------ Material provided ------

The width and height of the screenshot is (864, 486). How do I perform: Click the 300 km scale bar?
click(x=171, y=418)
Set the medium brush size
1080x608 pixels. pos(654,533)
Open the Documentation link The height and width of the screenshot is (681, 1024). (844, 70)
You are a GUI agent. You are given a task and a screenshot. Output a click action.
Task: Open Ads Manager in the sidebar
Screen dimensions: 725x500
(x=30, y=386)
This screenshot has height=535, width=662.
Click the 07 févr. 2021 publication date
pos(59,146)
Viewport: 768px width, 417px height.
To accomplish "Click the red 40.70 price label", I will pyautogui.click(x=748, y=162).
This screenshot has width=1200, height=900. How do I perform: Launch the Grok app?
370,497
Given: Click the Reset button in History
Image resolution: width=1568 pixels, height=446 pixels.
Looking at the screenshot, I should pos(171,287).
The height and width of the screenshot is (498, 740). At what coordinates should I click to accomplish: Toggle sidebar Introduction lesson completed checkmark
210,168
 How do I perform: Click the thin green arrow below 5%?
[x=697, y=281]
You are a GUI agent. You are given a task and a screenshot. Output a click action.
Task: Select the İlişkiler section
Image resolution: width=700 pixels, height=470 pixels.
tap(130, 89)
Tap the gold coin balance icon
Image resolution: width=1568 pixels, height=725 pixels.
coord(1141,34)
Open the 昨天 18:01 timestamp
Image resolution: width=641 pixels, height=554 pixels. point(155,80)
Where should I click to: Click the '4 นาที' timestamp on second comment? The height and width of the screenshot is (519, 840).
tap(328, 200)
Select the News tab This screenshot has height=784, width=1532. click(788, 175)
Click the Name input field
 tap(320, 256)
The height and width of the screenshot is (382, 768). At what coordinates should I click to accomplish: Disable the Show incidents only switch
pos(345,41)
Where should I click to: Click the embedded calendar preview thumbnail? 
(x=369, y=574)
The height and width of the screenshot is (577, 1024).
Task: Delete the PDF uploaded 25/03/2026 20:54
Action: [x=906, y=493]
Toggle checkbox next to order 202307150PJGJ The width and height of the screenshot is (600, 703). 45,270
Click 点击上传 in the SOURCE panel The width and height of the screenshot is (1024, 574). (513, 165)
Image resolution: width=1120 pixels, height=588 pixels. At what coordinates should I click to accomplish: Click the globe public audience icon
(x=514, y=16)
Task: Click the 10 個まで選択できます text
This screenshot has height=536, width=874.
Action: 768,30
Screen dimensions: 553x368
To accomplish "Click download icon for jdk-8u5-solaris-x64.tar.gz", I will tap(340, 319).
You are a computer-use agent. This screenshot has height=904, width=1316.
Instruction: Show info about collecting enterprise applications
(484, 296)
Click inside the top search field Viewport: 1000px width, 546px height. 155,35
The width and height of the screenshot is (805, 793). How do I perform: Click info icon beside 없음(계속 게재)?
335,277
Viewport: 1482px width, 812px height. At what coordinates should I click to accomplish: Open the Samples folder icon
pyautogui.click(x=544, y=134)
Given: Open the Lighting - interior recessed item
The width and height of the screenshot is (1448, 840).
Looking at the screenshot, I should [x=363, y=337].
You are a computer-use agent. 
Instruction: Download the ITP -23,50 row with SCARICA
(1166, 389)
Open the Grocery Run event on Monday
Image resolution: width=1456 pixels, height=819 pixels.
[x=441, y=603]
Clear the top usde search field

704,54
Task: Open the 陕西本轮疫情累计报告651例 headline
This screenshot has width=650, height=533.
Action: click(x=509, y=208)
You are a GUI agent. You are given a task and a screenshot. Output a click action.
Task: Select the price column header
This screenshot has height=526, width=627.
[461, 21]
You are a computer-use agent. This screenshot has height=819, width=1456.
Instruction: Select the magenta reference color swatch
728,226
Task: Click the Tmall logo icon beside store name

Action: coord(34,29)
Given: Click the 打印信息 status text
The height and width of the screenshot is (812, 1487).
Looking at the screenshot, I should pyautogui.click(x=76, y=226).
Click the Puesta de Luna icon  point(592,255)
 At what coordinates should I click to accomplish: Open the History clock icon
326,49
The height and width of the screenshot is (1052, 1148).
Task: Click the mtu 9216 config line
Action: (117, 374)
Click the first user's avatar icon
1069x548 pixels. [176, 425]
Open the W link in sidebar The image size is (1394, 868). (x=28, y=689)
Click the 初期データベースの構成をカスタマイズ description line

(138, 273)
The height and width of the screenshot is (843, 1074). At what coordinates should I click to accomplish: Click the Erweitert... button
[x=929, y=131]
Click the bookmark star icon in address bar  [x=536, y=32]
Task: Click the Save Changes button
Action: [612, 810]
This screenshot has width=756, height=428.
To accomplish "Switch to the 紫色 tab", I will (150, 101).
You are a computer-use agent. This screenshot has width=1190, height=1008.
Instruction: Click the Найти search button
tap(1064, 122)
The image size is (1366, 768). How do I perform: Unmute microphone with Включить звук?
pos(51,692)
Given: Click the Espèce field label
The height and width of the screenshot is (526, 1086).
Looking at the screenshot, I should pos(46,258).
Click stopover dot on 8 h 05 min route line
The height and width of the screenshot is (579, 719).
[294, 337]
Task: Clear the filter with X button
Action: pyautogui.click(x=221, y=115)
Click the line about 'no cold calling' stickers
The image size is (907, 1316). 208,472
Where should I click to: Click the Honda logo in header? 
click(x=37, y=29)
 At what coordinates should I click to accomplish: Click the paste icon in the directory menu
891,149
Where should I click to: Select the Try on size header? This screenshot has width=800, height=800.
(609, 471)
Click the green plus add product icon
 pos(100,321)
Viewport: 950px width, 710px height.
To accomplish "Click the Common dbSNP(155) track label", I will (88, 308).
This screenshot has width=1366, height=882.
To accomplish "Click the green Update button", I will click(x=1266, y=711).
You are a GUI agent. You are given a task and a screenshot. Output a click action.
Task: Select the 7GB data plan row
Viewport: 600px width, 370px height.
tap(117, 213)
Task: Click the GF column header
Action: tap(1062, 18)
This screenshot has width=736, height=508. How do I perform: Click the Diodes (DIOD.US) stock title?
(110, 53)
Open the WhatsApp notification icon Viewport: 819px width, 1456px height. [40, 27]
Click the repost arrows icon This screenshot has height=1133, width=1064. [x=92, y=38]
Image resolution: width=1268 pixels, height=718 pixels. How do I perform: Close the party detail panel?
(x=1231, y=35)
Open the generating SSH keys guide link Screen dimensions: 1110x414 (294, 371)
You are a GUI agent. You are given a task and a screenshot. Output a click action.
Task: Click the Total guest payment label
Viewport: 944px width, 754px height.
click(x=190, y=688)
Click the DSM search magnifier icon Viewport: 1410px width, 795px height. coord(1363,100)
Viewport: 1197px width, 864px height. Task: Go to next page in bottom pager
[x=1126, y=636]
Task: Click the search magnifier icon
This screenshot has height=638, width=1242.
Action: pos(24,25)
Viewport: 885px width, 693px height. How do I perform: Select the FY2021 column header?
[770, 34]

------

» **Assignment**
Every line of the data is to be printed again exactly.

» **Result of this exercise**
The width and height of the screenshot is (864, 486). How do I perform: Click the 300 km scale bar?
click(x=171, y=418)
Set the medium brush size
1080x608 pixels. pos(654,533)
Open the Documentation link The height and width of the screenshot is (681, 1024). (844, 70)
You are a GUI agent. You are given a task and a screenshot. Output a click action.
Task: Open Ads Manager in the sidebar
Screen dimensions: 725x500
(x=30, y=386)
This screenshot has height=535, width=662.
Click the 07 févr. 2021 publication date
pos(59,146)
Viewport: 768px width, 417px height.
To accomplish "Click the red 40.70 price label", I will pyautogui.click(x=748, y=162).
This screenshot has width=1200, height=900. How do I perform: Launch the Grok app?
370,497
Given: Click the Reset button in History
Image resolution: width=1568 pixels, height=446 pixels.
Looking at the screenshot, I should pos(171,287).
The height and width of the screenshot is (498, 740). At what coordinates should I click to accomplish: Toggle sidebar Introduction lesson completed checkmark
210,168
 How do I perform: Click the thin green arrow below 5%?
[x=697, y=281]
You are a GUI agent. You are given a task and a screenshot. Output a click action.
Task: Select the İlişkiler section
Image resolution: width=700 pixels, height=470 pixels.
tap(130, 89)
Tap the gold coin balance icon
Image resolution: width=1568 pixels, height=725 pixels.
coord(1141,34)
Open the 昨天 18:01 timestamp
Image resolution: width=641 pixels, height=554 pixels. point(155,80)
Where should I click to: Click the '4 นาที' timestamp on second comment? The height and width of the screenshot is (519, 840).
tap(328, 200)
Select the News tab This screenshot has height=784, width=1532. click(788, 175)
Click the Name input field
 tap(320, 256)
The height and width of the screenshot is (382, 768). At what coordinates should I click to accomplish: Disable the Show incidents only switch
pos(345,41)
Where should I click to: Click the embedded calendar preview thumbnail? 
(x=369, y=574)
The height and width of the screenshot is (577, 1024).
Task: Delete the PDF uploaded 25/03/2026 20:54
Action: [x=906, y=493]
Toggle checkbox next to order 202307150PJGJ The width and height of the screenshot is (600, 703). 45,270
Click 点击上传 in the SOURCE panel The width and height of the screenshot is (1024, 574). (513, 165)
Image resolution: width=1120 pixels, height=588 pixels. At what coordinates should I click to accomplish: Click the globe public audience icon
(x=514, y=16)
Task: Click the 10 個まで選択できます text
This screenshot has height=536, width=874.
Action: 768,30
Screen dimensions: 553x368
To accomplish "Click download icon for jdk-8u5-solaris-x64.tar.gz", I will tap(340, 319).
You are a computer-use agent. This screenshot has height=904, width=1316.
Instruction: Show info about collecting enterprise applications
(484, 296)
Click inside the top search field Viewport: 1000px width, 546px height. 155,35
The width and height of the screenshot is (805, 793). How do I perform: Click info icon beside 없음(계속 게재)?
335,277
Viewport: 1482px width, 812px height. At what coordinates should I click to accomplish: Open the Samples folder icon
pyautogui.click(x=544, y=134)
Given: Open the Lighting - interior recessed item
The width and height of the screenshot is (1448, 840).
Looking at the screenshot, I should [x=363, y=337].
You are a computer-use agent. 
Instruction: Download the ITP -23,50 row with SCARICA
(1166, 389)
Open the Grocery Run event on Monday
Image resolution: width=1456 pixels, height=819 pixels.
[x=441, y=603]
Clear the top usde search field

704,54
Task: Open the 陕西本轮疫情累计报告651例 headline
This screenshot has width=650, height=533.
Action: click(x=509, y=208)
You are a GUI agent. You are given a task and a screenshot. Output a click action.
Task: Select the price column header
This screenshot has height=526, width=627.
[461, 21]
You are a computer-use agent. This screenshot has height=819, width=1456.
Instruction: Select the magenta reference color swatch
728,226
Task: Click the Tmall logo icon beside store name

Action: coord(34,29)
Given: Click the 打印信息 status text
The height and width of the screenshot is (812, 1487).
Looking at the screenshot, I should pyautogui.click(x=76, y=226).
Click the Puesta de Luna icon  point(592,255)
 At what coordinates should I click to accomplish: Open the History clock icon
326,49
The height and width of the screenshot is (1052, 1148).
Task: Click the mtu 9216 config line
Action: (117, 374)
Click the first user's avatar icon
1069x548 pixels. [176, 425]
Open the W link in sidebar The image size is (1394, 868). (x=28, y=689)
Click the 初期データベースの構成をカスタマイズ description line

(138, 273)
The height and width of the screenshot is (843, 1074). At what coordinates should I click to accomplish: Click the Erweitert... button
[x=929, y=131]
Click the bookmark star icon in address bar  [x=536, y=32]
Task: Click the Save Changes button
Action: [612, 810]
This screenshot has width=756, height=428.
To accomplish "Switch to the 紫色 tab", I will (150, 101).
You are a computer-use agent. This screenshot has width=1190, height=1008.
Instruction: Click the Найти search button
tap(1064, 122)
The image size is (1366, 768). How do I perform: Unmute microphone with Включить звук?
pos(51,692)
Given: Click the Espèce field label
The height and width of the screenshot is (526, 1086).
Looking at the screenshot, I should pos(46,258).
Click stopover dot on 8 h 05 min route line
The height and width of the screenshot is (579, 719).
[294, 337]
Task: Clear the filter with X button
Action: pyautogui.click(x=221, y=115)
Click the line about 'no cold calling' stickers
The image size is (907, 1316). 208,472
Where should I click to: Click the Honda logo in header? 
click(x=37, y=29)
 At what coordinates should I click to accomplish: Click the paste icon in the directory menu
891,149
Where should I click to: Select the Try on size header? This screenshot has width=800, height=800.
(609, 471)
Click the green plus add product icon
 pos(100,321)
Viewport: 950px width, 710px height.
To accomplish "Click the Common dbSNP(155) track label", I will (88, 308).
This screenshot has width=1366, height=882.
To accomplish "Click the green Update button", I will click(x=1266, y=711).
You are a GUI agent. You are given a task and a screenshot. Output a click action.
Task: Select the 7GB data plan row
Viewport: 600px width, 370px height.
tap(117, 213)
Task: Click the GF column header
Action: tap(1062, 18)
This screenshot has width=736, height=508. How do I perform: Click the Diodes (DIOD.US) stock title?
(110, 53)
Open the WhatsApp notification icon Viewport: 819px width, 1456px height. [40, 27]
Click the repost arrows icon This screenshot has height=1133, width=1064. [x=92, y=38]
Image resolution: width=1268 pixels, height=718 pixels. How do I perform: Close the party detail panel?
(x=1231, y=35)
Open the generating SSH keys guide link Screen dimensions: 1110x414 (294, 371)
You are a GUI agent. You are given a task and a screenshot. Output a click action.
Task: Click the Total guest payment label
Viewport: 944px width, 754px height.
click(x=190, y=688)
Click the DSM search magnifier icon Viewport: 1410px width, 795px height. coord(1363,100)
Viewport: 1197px width, 864px height. Task: Go to next page in bottom pager
[x=1126, y=636]
Task: Click the search magnifier icon
This screenshot has height=638, width=1242.
Action: pos(24,25)
Viewport: 885px width, 693px height. How do I perform: Select the FY2021 column header?
[770, 34]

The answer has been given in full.